Samsung dan Apple Bersaing Ketat di Pasar AS, Lipat Jadi Kunci Samsung
Teknologi
Gadgets dan Wearable
17 Agt 2025
93 dibaca
2 menit

Rangkuman 15 Detik
Samsung telah berhasil meningkatkan pangsa pasarnya di AS melalui inovasi ponsel lipat.
Apple tetap memimpin di pasar smartphone, tetapi menghadapi tekanan dari kompetitor yang semakin inovatif.
Strategi peluncuran produk yang tepat waktu dan diferensiasi menjadi kunci keberhasilan Samsung dalam kompetisi global.
Persaingan antara Samsung dan Apple di pasar ponsel pintar Amerika Serikat semakin memanas, terutama setelah peluncuran produk ponsel lipat terbaru Samsung. Samsung berhasil meningkatkan pangsa pasar mereka dari 23% menjadi 31%, sementara Apple mengalami penurunan dari 56% menjadi 49% pada kuartal kedua tahun 2025.
Sukses besar Samsung didukung oleh peluncuran Galaxy Z Fold 7 dan Galaxy Z Flip 7 yang mendapat respon positif dari konsumen. Pra-pesanan Galaxy Z Fold 7 naik 25% dibanding model sebelumnya dan penjualannya berlangsung 50% lebih cepat. Video viral tentang ketahanan ponsel lipat ini juga memperkuat popularitasnya.
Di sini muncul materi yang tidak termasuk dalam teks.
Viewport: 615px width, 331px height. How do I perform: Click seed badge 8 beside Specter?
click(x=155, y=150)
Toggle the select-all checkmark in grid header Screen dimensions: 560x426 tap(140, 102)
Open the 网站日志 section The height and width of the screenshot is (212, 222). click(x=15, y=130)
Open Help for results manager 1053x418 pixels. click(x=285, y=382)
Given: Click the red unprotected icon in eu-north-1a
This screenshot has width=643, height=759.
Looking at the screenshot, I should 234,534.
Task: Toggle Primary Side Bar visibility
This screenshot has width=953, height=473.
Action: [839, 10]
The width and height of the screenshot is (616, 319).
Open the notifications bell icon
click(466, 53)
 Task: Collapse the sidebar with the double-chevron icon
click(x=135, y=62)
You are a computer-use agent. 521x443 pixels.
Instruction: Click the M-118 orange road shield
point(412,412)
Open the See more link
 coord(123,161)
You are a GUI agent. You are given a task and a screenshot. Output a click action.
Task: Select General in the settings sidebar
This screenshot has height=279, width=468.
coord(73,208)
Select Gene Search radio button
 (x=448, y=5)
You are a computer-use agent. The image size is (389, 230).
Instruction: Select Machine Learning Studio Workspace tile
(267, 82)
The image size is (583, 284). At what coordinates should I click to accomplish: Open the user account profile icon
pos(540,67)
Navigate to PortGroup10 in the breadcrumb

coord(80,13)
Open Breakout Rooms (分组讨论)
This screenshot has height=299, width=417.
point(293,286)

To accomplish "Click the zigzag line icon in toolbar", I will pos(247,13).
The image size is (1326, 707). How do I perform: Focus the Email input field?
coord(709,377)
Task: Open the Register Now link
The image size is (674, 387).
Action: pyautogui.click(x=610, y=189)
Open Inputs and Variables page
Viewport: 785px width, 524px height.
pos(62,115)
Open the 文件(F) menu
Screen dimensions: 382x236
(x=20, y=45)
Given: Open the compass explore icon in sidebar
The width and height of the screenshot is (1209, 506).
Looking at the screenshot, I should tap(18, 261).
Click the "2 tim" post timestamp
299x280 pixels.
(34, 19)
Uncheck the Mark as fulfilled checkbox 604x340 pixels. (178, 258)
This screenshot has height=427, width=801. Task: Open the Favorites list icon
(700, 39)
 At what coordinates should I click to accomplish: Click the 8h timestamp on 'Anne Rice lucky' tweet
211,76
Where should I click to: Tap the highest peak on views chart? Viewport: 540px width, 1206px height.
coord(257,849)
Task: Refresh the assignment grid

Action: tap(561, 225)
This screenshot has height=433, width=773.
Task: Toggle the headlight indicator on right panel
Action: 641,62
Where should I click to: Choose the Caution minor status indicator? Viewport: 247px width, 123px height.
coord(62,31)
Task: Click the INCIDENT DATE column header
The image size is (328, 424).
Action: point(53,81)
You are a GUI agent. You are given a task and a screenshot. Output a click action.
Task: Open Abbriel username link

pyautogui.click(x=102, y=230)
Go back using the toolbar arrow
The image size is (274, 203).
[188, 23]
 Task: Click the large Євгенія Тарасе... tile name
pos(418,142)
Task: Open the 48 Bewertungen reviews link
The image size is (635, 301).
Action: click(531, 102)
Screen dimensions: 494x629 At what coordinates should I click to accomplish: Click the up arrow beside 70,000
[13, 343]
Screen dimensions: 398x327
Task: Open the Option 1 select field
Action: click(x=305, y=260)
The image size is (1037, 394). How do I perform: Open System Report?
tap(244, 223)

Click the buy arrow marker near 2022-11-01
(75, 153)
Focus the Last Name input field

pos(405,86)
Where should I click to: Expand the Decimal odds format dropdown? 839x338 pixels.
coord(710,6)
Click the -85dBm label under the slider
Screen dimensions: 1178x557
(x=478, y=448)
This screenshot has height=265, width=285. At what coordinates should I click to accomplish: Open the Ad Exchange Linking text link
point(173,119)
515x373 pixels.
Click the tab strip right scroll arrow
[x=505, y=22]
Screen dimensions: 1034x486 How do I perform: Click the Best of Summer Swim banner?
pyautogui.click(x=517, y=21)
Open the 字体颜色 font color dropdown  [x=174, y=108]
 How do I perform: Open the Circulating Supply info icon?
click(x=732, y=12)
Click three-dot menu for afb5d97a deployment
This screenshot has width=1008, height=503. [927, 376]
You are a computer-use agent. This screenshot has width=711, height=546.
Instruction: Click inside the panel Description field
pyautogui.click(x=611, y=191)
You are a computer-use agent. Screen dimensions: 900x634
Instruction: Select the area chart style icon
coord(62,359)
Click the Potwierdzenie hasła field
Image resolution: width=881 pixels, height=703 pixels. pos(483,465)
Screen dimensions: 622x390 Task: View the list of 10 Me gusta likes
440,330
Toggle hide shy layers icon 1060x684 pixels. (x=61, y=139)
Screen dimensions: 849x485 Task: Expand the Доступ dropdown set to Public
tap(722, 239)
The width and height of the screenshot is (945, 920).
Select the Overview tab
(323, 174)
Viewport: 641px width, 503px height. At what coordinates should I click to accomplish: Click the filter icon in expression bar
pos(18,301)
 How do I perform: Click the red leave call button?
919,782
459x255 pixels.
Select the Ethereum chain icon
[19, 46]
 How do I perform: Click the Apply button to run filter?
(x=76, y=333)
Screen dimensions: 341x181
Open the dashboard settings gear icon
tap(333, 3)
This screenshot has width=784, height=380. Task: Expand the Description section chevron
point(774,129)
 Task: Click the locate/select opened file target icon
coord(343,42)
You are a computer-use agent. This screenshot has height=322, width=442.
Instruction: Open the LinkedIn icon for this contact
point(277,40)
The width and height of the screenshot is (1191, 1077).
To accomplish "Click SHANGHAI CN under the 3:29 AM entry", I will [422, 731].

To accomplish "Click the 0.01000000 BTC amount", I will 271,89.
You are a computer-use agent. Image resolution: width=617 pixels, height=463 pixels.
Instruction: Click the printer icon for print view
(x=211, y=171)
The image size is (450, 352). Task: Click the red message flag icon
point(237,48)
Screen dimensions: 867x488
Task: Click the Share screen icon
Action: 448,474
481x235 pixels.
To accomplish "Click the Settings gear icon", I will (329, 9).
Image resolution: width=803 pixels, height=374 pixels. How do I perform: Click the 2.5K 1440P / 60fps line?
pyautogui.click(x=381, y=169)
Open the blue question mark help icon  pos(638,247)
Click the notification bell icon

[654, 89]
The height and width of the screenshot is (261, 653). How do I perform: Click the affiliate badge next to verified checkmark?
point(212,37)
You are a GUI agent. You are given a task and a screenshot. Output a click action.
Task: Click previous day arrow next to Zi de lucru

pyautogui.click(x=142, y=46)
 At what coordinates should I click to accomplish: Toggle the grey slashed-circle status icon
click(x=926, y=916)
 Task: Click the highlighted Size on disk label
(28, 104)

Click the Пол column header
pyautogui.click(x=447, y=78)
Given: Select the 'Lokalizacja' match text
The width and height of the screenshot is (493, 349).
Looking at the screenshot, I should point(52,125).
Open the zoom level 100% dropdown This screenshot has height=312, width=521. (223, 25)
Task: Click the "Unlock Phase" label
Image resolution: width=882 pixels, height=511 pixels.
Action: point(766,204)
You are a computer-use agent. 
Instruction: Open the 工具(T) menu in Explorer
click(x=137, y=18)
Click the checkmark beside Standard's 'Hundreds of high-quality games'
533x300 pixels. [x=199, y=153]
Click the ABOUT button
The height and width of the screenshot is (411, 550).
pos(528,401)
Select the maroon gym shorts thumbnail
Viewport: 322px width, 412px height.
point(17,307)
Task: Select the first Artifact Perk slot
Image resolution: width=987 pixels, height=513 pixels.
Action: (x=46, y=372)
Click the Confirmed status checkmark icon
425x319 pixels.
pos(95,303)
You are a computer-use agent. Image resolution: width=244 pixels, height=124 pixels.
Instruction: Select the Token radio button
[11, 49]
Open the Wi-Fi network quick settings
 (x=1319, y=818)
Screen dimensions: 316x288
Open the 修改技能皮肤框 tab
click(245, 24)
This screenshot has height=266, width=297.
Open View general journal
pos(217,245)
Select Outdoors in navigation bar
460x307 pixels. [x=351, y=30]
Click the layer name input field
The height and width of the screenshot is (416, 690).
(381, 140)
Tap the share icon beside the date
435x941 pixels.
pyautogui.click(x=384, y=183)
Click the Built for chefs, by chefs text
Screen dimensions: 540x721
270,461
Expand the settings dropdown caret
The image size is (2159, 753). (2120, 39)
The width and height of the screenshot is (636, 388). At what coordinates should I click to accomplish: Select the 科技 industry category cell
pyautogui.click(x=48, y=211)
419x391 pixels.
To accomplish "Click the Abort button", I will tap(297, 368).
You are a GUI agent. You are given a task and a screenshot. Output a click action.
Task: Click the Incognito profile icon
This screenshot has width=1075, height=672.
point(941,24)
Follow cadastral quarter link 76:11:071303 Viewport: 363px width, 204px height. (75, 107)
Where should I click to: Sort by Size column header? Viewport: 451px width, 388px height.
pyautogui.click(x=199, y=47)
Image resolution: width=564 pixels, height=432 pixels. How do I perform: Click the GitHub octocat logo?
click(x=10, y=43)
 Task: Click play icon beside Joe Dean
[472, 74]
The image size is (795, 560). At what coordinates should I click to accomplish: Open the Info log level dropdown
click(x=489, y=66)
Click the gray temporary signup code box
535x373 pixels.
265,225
Analisis media sosial menemukan bahwa produk-produk Samsung, khususnya ponsel lipat, banyak dibicarakan dengan sentimen netral hingga positif mencapai 83%. Ini menunjukkan kepercayaan konsumen terhadap kualitas dan inovasi Samsung yang semakin meningkat di pasar AS.
Di sisi lain, Apple masih menjadi pemimpin pasar ponsel pintar di AS dengan strategi konservatif. Mereka belum meluncurkan iPhone lipat dan diperkirakan baru akan melakukannya pada 2026. Apple juga sedang menyiapkan iPhone dengan desain lebih ramping yang akan bersaing dengan produk Samsung Galaxy Edge.
Persaingan yang semakin ketat ini menandai babak baru dalam dunia smartphone global, dengan Samsung memimpin inovasi di ponsel lipat dan Apple yang diharapkan akan mengejar dengan teknologi matang. Konsumen pun mulai lebih terbuka terhadap produk format baru seperti ponsel lipat.
Analisis Ahli
John Donovan
Apple jelas bertaruh bahwa model Air 5.5mm-nya akan meningkatkan kekayaannya karena pengujian menunjukkan keinginan kuat untuk faktor bentuk baru.